--- Work task ---
The lines to copy run from the one containing "The image size" to the end of the listing. Please write them out exactly, minus the pictures.

....

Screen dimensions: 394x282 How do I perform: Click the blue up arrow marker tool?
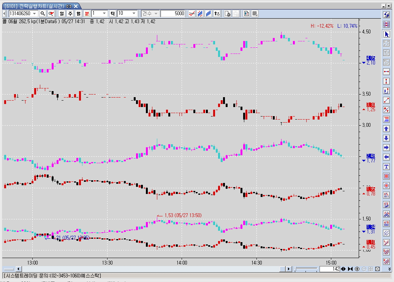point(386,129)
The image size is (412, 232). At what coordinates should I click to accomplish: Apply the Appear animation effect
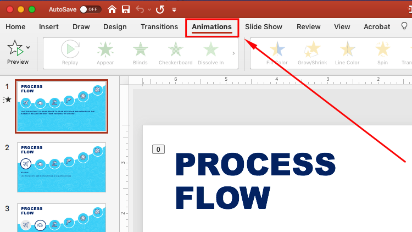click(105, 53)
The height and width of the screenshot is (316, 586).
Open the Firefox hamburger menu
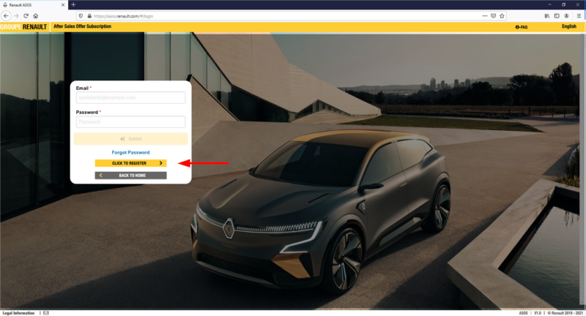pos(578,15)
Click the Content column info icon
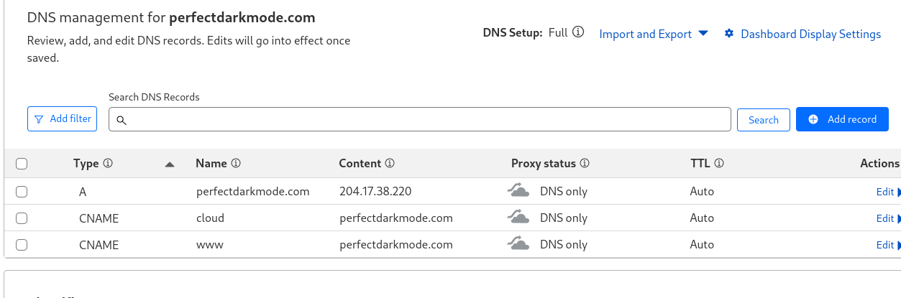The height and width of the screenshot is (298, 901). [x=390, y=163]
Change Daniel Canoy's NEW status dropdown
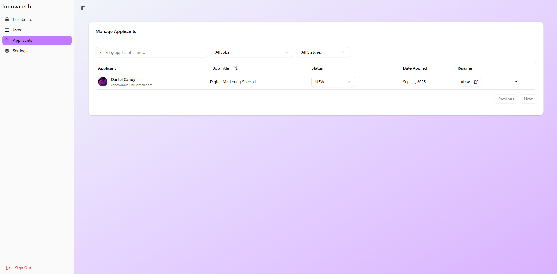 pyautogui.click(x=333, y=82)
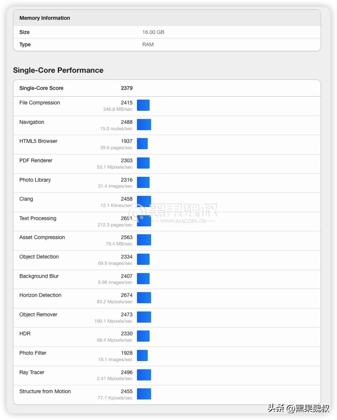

....

--- The answer ---
The image size is (412, 232). At what coordinates should I click to accomplish: Apply the Appear animation effect
click(105, 53)
The height and width of the screenshot is (316, 586).
Open the Firefox hamburger menu
pos(578,15)
Click the Content column info icon
The height and width of the screenshot is (298, 901). [x=390, y=163]
Change Daniel Canoy's NEW status dropdown
 pyautogui.click(x=333, y=82)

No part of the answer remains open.